Comparison of "Type I" and "Type II" Organic Cation Transport by Organic Cation Transporters and Organic Anion-Transporting Polypeptides

Jessica E. van Montfoort, Michael Müller, Geny M. M. Groothuis, Dirk K. F. Meijer, Hermann Koepsell and Peter J. Meier

Division of Clinical Pharmacology and Toxicology, Department of Medicine, University Hospital, Zürich, Switzerland (J.E.v.M., P.J.M.); Department of Pharmacokinetics and Drug Delivery, Groningen University Institute for Drug Exploration, Groningen, The Netherlands (J.E.v.M., G.M.M.G., D.K.F.M.); Sub-department of Human Nutrition and Epidemiology, Nutrition, Metabolism, and Genomics Group, Wageningen University and Research Center, Wageningen, The Netherlands (M.M.); and Department of Anatomy, University of Würzburg, Würzburg, Germany (H.K.)

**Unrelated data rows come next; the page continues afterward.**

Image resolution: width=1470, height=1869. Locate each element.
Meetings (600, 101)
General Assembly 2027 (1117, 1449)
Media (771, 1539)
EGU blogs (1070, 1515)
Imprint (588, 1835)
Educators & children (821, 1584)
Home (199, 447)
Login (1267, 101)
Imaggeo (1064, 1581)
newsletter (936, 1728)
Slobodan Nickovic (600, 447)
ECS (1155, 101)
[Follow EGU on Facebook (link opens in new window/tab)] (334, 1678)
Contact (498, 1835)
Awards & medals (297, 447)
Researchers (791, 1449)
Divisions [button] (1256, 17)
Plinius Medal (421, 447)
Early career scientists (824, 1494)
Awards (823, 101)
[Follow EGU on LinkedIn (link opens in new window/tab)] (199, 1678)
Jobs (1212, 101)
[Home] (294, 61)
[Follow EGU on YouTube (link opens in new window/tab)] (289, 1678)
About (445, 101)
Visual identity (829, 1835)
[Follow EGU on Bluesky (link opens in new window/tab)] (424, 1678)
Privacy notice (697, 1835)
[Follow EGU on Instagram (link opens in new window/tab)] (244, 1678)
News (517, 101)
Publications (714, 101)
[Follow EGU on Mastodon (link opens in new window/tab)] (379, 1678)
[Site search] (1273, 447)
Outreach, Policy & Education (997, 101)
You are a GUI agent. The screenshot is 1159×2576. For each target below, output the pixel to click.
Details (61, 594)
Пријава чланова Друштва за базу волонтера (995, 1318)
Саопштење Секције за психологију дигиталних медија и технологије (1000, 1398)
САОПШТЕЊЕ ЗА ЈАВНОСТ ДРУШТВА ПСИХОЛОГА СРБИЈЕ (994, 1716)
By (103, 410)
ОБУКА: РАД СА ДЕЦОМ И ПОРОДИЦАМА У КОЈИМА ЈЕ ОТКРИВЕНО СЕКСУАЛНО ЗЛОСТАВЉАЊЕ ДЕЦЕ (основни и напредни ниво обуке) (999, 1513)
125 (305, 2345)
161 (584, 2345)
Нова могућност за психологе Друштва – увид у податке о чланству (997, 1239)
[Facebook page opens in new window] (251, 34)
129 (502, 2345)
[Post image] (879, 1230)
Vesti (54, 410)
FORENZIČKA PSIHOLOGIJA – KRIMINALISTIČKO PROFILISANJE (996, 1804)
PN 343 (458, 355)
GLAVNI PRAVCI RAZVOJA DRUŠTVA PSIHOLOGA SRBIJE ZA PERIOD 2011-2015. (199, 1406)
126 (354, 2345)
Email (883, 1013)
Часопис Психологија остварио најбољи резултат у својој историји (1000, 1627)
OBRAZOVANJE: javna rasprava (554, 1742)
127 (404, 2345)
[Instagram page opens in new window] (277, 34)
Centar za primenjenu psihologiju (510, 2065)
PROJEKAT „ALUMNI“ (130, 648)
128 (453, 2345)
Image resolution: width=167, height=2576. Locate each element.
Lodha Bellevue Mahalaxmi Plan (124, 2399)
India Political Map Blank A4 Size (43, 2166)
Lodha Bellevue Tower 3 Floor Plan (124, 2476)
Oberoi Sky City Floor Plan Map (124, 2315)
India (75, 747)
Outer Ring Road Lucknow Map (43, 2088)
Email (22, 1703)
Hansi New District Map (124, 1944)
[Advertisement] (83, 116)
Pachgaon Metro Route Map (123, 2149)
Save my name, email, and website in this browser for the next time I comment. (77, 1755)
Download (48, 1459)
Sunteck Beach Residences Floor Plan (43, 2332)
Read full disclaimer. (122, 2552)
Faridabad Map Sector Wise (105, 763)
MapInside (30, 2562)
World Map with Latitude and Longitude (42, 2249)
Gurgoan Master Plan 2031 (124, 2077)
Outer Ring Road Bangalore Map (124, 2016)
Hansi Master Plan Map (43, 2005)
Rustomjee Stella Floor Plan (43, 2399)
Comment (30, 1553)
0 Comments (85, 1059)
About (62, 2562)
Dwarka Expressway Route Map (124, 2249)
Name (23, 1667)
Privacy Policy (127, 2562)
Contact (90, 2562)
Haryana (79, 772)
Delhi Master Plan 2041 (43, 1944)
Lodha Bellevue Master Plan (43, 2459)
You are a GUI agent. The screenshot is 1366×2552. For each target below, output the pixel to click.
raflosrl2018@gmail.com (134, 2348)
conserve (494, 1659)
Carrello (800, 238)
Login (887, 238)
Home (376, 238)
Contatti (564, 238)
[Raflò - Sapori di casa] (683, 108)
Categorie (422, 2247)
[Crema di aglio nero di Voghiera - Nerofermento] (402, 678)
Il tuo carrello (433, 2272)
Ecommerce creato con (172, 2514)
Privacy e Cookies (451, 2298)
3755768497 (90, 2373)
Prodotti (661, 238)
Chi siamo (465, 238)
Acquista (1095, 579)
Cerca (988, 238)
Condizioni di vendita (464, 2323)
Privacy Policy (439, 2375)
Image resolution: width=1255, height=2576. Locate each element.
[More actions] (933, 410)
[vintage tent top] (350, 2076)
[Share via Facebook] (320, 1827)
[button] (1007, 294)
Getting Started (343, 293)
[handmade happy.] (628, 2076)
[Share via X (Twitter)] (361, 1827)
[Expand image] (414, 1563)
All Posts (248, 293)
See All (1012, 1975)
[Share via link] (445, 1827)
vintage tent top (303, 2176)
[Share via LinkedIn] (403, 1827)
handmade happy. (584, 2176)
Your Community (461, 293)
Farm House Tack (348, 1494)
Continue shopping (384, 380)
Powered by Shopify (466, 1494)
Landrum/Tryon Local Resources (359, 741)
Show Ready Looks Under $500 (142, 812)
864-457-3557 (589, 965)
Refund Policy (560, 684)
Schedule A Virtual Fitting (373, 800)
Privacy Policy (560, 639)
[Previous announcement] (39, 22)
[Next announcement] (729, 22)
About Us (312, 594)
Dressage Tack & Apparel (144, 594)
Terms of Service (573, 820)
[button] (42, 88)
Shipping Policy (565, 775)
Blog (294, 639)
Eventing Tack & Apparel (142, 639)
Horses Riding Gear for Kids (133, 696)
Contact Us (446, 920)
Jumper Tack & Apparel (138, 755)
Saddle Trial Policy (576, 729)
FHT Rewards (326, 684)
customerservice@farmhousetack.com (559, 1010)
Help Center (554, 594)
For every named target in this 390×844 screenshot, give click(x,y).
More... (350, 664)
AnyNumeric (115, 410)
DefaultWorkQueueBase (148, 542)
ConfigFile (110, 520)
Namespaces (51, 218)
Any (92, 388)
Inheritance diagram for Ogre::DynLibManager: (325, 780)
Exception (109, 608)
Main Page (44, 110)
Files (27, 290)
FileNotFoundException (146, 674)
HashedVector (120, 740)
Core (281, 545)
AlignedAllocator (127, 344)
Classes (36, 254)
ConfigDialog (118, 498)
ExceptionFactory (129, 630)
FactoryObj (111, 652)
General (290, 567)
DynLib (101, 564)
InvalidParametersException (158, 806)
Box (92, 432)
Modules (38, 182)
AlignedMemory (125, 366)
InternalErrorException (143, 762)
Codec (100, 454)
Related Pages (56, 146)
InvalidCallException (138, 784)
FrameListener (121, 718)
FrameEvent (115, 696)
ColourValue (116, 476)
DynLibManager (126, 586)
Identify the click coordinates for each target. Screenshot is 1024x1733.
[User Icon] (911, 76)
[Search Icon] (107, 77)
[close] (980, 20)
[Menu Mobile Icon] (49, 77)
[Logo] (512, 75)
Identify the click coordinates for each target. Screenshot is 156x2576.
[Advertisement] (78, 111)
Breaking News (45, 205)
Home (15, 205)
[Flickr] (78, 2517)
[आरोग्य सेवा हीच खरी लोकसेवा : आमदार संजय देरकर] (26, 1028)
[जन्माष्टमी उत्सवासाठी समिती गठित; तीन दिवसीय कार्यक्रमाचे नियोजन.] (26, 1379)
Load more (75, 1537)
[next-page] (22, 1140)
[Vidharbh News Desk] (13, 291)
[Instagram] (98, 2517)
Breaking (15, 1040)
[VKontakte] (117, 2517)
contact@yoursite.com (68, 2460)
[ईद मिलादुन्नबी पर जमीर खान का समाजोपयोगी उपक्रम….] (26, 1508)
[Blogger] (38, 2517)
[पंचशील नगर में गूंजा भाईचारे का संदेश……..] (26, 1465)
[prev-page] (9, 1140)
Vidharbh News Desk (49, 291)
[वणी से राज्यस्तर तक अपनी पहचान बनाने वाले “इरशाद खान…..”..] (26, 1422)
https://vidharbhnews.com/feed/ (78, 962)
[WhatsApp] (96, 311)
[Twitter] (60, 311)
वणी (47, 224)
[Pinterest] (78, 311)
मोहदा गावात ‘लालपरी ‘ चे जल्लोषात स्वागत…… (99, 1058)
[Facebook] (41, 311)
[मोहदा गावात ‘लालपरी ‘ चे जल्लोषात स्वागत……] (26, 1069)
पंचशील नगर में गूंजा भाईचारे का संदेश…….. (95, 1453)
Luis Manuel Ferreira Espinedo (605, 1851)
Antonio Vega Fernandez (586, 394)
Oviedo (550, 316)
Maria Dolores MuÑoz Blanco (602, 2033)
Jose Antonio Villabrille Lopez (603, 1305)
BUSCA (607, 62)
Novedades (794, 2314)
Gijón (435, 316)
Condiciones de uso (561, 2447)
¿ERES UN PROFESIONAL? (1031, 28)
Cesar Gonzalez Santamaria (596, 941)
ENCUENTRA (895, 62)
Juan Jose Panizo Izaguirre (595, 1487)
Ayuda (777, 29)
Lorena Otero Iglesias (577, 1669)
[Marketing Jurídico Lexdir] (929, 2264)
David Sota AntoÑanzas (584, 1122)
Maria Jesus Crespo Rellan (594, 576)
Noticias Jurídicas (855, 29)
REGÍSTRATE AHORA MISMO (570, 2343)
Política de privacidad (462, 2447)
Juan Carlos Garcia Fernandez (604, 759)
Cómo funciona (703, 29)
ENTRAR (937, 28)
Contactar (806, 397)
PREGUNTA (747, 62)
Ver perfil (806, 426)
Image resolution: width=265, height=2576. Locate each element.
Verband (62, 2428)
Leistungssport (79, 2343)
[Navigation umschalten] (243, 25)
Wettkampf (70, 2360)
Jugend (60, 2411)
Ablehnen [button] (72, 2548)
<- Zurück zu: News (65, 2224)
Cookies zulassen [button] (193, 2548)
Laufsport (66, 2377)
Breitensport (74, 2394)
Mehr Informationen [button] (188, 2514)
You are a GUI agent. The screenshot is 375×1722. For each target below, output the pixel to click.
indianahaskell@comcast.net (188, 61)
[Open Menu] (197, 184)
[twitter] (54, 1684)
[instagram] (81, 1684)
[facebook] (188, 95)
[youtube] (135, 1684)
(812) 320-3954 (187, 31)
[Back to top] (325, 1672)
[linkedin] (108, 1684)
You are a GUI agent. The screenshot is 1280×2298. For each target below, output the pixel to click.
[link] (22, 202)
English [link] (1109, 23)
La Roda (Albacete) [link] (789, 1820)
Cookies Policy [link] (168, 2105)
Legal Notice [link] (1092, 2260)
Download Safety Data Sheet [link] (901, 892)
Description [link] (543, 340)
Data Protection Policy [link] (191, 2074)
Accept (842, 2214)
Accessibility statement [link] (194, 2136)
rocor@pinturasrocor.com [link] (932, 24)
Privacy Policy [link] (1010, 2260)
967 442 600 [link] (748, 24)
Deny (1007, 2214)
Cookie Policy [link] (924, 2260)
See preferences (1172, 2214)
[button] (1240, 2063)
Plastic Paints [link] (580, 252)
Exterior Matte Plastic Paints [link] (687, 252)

Previous inhibition studies with taurocholate and cardiac glycosides suggested the presence of separate uptake systems for small "type I" (system1) and for bulky "type II" (system2) organic cations in rat hepatocytes. To identify the transport systems involved in type I and type II organic cation uptake, we compared the organic cation transport properties of the rat and human organic cation transporter 1 (rOCT1; hOCT1) and of the organic anion-transporting polypeptides 2 and A (rat Oatp2; human OATP-A) in cRNA-injected Xenopus laevis oocytes. Based on characteristic cis-inhibition patterns of rOCT1-mediated tributylmethylammonium and Oatp2-mediated rocuronium uptake, rOCT1 and Oatp2 could be identified as the organic cation uptake systems1 and 2, respectively, in rat liver. While hOCT1 exhibited similar transport properties as rOCT1, OATP-A- but not Oatp2-mediated rocuronium uptake was inhibited by the OATP-A substrate N-methyl-quinidine. The latter substrate was also transported by rOCT1 and hOCT1, demonstrating distinct organic cation transport activities for rOCT1 and Oatp2 and overlapping organic cation transport activities for hOCT1 and OATP-A. Finally, the data demonstrate that unmethylated quinidine is transported by rOCT1, hOCT1, and OATP-A at pH 6.0, but not at pH 7.5, indicating that quinidine requires a positive charge for carrier-mediated uptake into hepatocytes. In conclusion, the studies demonstrate that in rat liver the suggested organic cation uptake systems1 and 2 correspond to rOCT1 and Oatp2, respectively. However, the rat-based type I and II organic cation transporter classification cannot be extended without modification from rat to human.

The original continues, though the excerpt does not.